SELECTED PASSAGE:

┏━━

Watching Ponting bat is one of the great pleasures in life. Watching him disrespecting the privilege of being Australia's cricket captain is one of the great sadnesses. During the tea break yesterday, we were treated to archival footage from the Richie Benaud-Bill Lawry era when the honour of being the Australian captain was clearly much more than just winning cricket matches at any cost. It provided a stark reminder of just how much has changed in the modern game. One cannot even begin to imagine Benaud arguing and pointing his finger at an umpire. Even great statesmen are allowed the odd aberration but I'm afraid Ponting's general demeanour is totally unbecoming for someone who needs to understand that as a captain, as a role model, as an ambassador, as someone who kids idolise, it is "unacceptable" (according to Ranjan Madugalle, fearless dispenser of justice with a wet lettuce leaf).

It's all about perception. As captain, Ponting must surely know that. He is the leader and he is the man whom the cameras inevitably follow in moments of drama and triumph. That is the great privilege of being a leader - understanding that you will be the target of extra scrutiny and you will therefore be held to higher standards than anybody else. With that burden also comes great rewards. You are offered lucrative endorsements from various companies who want you, the leader, the brand ambassador, the 'hero' that kids look up to, to promote their product. You are given a platform to use your sponsors (who presumably pay you quite handsomely) to spruik your charitable foundations whilst other charities rarely get airplay for their equally good deeds. You are asked to be at the front and centre of Cricket Australia's marketing campaigns to promote their main sponsors, much of those aimed at young children, or the advertisements for the Ponting Foundation which saw him surrounded by adoring youngsters as he hit a cricket ball out of the stadium.

┗━━

ROWS:

┏━━

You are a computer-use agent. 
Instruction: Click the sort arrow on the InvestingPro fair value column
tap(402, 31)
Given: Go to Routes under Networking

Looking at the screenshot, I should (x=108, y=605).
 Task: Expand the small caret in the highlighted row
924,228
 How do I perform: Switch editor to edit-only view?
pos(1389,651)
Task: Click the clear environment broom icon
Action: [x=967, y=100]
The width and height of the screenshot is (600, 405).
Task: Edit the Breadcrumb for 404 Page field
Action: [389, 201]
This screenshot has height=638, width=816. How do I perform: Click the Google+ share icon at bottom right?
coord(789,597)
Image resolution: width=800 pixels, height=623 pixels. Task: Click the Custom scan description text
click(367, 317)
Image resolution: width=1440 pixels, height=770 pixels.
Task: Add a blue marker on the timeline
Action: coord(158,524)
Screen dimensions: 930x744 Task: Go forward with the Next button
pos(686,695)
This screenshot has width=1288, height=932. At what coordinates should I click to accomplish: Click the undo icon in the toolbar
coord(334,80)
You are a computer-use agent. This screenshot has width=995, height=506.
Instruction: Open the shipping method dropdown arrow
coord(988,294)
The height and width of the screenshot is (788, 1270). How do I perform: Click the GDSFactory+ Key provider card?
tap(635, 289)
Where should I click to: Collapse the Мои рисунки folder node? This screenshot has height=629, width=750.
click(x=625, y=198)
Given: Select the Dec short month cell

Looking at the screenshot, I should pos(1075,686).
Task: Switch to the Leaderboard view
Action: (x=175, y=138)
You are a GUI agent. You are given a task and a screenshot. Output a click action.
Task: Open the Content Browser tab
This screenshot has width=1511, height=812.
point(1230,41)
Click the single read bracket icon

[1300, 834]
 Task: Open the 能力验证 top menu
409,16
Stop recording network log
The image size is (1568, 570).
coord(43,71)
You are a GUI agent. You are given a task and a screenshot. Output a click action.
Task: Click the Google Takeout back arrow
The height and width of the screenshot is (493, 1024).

┗━━

According to the commentary on Ponting's captaincy, footage from which era was shown during the tea break? The entries have no connection to the commentary on Ponting's captaincy.

IN RESPONSE:
Archival footage from the Richie Benaud-Bill Lawry era was shown.